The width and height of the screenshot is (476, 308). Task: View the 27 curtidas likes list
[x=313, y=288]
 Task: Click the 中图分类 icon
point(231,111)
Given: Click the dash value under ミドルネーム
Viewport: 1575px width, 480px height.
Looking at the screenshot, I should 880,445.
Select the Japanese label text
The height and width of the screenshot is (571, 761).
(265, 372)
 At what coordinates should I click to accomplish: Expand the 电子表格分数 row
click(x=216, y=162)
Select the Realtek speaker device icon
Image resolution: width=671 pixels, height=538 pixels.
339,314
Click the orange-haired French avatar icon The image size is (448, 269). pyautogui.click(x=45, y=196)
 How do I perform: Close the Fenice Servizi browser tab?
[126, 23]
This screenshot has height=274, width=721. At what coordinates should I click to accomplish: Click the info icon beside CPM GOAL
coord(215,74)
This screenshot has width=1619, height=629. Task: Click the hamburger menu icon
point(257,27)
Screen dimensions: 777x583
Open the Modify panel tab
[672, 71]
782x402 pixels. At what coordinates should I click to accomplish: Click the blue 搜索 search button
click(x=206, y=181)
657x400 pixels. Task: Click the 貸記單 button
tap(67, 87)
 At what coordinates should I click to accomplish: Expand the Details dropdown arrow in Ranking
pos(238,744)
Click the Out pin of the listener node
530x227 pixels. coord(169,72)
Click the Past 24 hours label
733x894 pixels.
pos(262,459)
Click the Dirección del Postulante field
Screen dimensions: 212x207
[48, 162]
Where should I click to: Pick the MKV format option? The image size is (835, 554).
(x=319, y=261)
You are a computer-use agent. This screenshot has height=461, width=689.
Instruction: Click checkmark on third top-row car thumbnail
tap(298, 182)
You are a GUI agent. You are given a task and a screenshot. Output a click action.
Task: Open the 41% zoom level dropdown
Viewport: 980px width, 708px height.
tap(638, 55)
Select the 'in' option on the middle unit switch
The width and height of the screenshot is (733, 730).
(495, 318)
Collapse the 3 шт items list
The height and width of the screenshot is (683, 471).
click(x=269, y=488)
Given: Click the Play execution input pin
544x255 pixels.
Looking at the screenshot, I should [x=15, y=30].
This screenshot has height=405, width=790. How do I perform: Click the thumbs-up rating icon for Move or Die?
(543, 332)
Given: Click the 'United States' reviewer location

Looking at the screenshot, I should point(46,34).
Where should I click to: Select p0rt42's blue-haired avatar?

* * * *

* Your objective *
Please retype all of the lines above exactly as they stand.

* Solution to this task *
The width and height of the screenshot is (476, 308). Task: View the 27 curtidas likes list
[x=313, y=288]
 Task: Click the 中图分类 icon
point(231,111)
Given: Click the dash value under ミドルネーム
Viewport: 1575px width, 480px height.
Looking at the screenshot, I should 880,445.
Select the Japanese label text
The height and width of the screenshot is (571, 761).
(265, 372)
 At what coordinates should I click to accomplish: Expand the 电子表格分数 row
click(x=216, y=162)
Select the Realtek speaker device icon
Image resolution: width=671 pixels, height=538 pixels.
339,314
Click the orange-haired French avatar icon The image size is (448, 269). pyautogui.click(x=45, y=196)
 How do I perform: Close the Fenice Servizi browser tab?
[126, 23]
This screenshot has height=274, width=721. At what coordinates should I click to accomplish: Click the info icon beside CPM GOAL
coord(215,74)
This screenshot has width=1619, height=629. Task: Click the hamburger menu icon
point(257,27)
Screen dimensions: 777x583
Open the Modify panel tab
[672, 71]
782x402 pixels. At what coordinates should I click to accomplish: Click the blue 搜索 search button
click(x=206, y=181)
657x400 pixels. Task: Click the 貸記單 button
tap(67, 87)
 At what coordinates should I click to accomplish: Expand the Details dropdown arrow in Ranking
pos(238,744)
Click the Out pin of the listener node
530x227 pixels. coord(169,72)
Click the Past 24 hours label
733x894 pixels.
pos(262,459)
Click the Dirección del Postulante field
Screen dimensions: 212x207
[48, 162]
Where should I click to: Pick the MKV format option? The image size is (835, 554).
(x=319, y=261)
You are a computer-use agent. This screenshot has height=461, width=689.
Instruction: Click checkmark on third top-row car thumbnail
tap(298, 182)
You are a GUI agent. You are given a task and a screenshot. Output a click action.
Task: Open the 41% zoom level dropdown
Viewport: 980px width, 708px height.
tap(638, 55)
Select the 'in' option on the middle unit switch
The width and height of the screenshot is (733, 730).
(495, 318)
Collapse the 3 шт items list
The height and width of the screenshot is (683, 471).
click(x=269, y=488)
Given: Click the Play execution input pin
544x255 pixels.
Looking at the screenshot, I should [x=15, y=30].
This screenshot has height=405, width=790. How do I perform: Click the thumbs-up rating icon for Move or Die?
(543, 332)
Given: Click the 'United States' reviewer location

Looking at the screenshot, I should point(46,34).
Where should I click to: Select p0rt42's blue-haired avatar?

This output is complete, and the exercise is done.